Prince's Trust residential

How we do it.               Fun.        Hard work.        Outdoor challenges.

The primary aim of the week is to bond the group into a team and this goes hand in hand with the young people learning about themselves. Not only do they learn new skills, they also learn that they can do things which they initially would dismiss as impossible. This is crucial to the success of the week and the course. It gives the young person the confidence to tackle any problem or task. At Rough Edges, we firmly believe that the area to do this is in the outdoors, away from home or the residential centre. It usually puts the young person in alien surroundings and out of their comfort zone. Our instructors enjoy working in the outdoors but more importantly they enjoy the satisfaction of seeing a reluctant climber get to the top of his
or her first climb, or a self declared claustrophobic eager to go caving again. The sense of achievement and pride the young person gets instantly builds their confidence and transfers to other tasks and areas of their life. We have a patient but persistent approach which focus’s on the end result rather than the time taken to achieve it and it is here that the real skill of our instructors shows.

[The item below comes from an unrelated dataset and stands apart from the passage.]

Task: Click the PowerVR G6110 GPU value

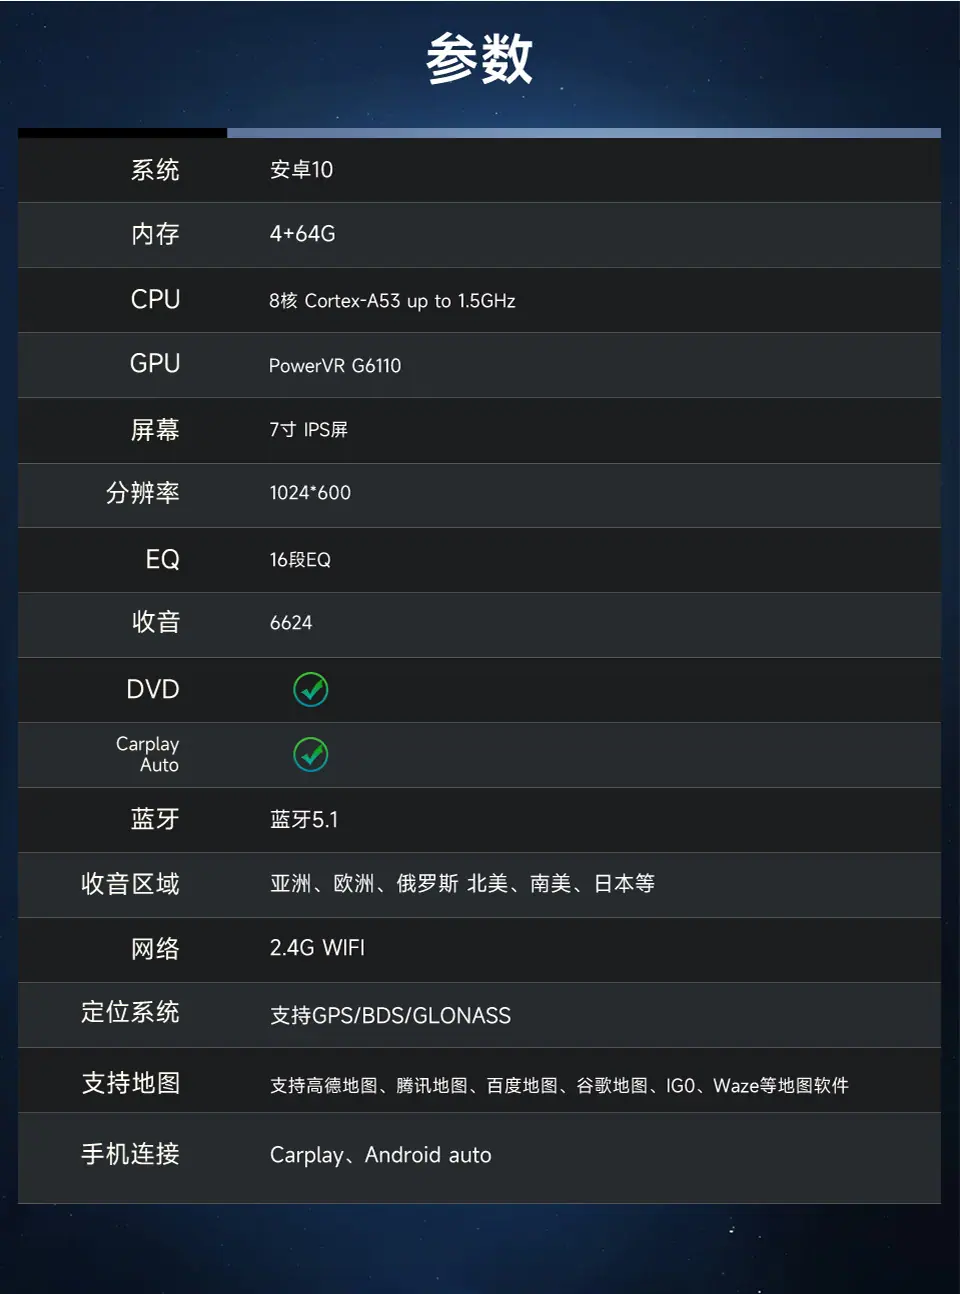Action: (335, 366)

The secondary aim of the week is to instil an appreciation of Britain's countryside and the different ways they can explore it. Most of the activities we do are real sports that, if so inclined, the young person could take up at a later date.

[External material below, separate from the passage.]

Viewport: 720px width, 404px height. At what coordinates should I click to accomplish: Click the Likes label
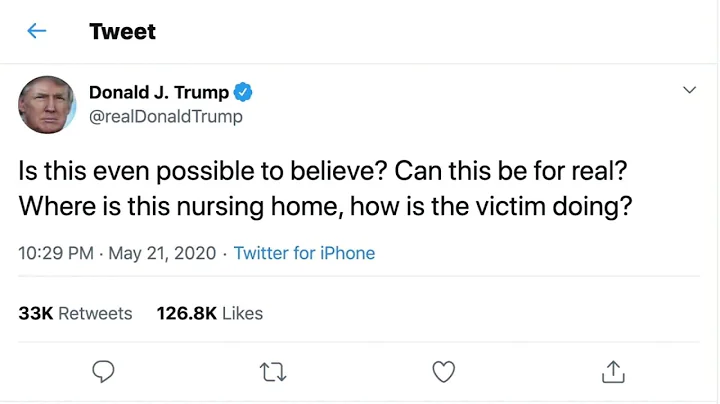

All our instructors partake in numerous so called extreme sports and are only too willing to pass on their enthusiasm and knowledge and to explain how a beginner can start in what initially seems to be a dangerous, difficult activity. At the end of the week we can provide written details about how they can further investigate any sports they are interested in.

Risk and safety
Perceived risk.         Actual risk.

Safety is always paramount in what we do, so the programme is shaped around the weather and the groups abilities. Occasionally activities have to be cancelled due to safety considerations and if this happens the reasons are always fully explained. Most people don't know what they are capable of so one of the most important jobs the instructors do is to manage the real risk and encourage the young person through their perceived risk.

The instructors at Rough Edges have all seen the benefits of the Prince's Trust Team programme and working on a proven programme with committed team leaders keeps instructors motivated and enthusiastic about their job.